Limitations & Future Work¶
- Only heavy atoms are considered; hydrogen atoms and solvent effects are not modeled.
- RL fine-tuning requires a known holo state as a reward signal, limiting applicability in truly blind docking scenarios.
- The scale of pretraining data remains limited, particularly for protein–ligand complex structures.

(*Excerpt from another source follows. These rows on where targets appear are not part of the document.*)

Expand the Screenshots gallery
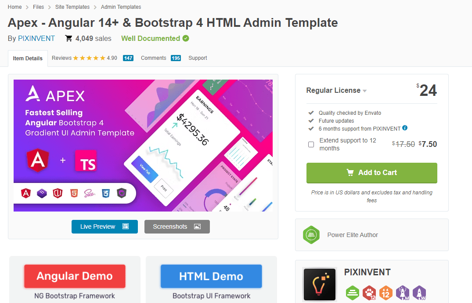The height and width of the screenshot is (303, 472). pyautogui.click(x=177, y=227)
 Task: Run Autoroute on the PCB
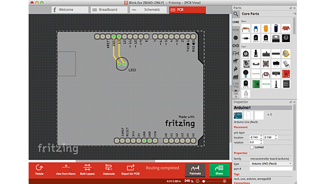(x=109, y=169)
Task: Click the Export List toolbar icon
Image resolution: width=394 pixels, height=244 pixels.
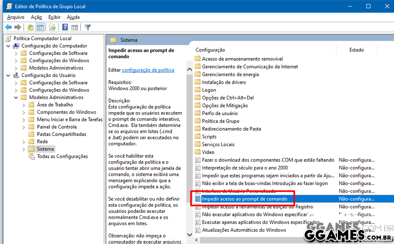Action: point(53,28)
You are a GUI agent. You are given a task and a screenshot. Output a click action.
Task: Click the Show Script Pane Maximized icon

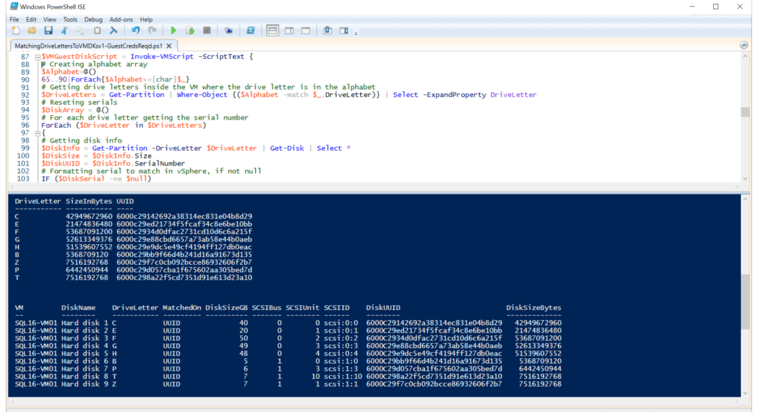pos(306,30)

- The temporal resolution of generated trajectories is constrained by the coarsened time step \(\tau\).
Related Work & Insights¶
- vs. UniSim: Both employ pretraining strategies, but UniSim's pretraining only produces an atomic representation model, whereas PVB integrates the generative model into pretraining and achieves objective consistency via the latent space.
- vs. AlphaFlow: AlphaFlow generates i.i.d. protein conformation samples and cannot preserve temporal dependencies, thus precluding estimation of dynamical observables.
- vs. ITO/MDGEN: Trained from scratch, lacking cross-domain generalization; ITO exhibits extremely low conformational validity.
Rating¶
- Novelty: ⭐⭐⭐⭐ The unified encoder-decoder + augmented bridge matching framework is elegantly designed; adjoint matching-based RL fine-tuning is a novel contribution.
- Experimental Thoroughness: ⭐⭐⭐⭐⭐ Covers protein monomers (ATLAS + mdCATH) and protein–ligand complexes (MISATO + PDBBind) with comprehensive evaluation metrics.
- Writing Quality: ⭐⭐⭐⭐ Mathematical derivations are rigorous and the framework is described clearly.
- Value: ⭐⭐⭐⭐ Provides a unified and efficient solution for cross-domain molecular dynamics simulation; the substantial improvement in conformational validity has practical application value.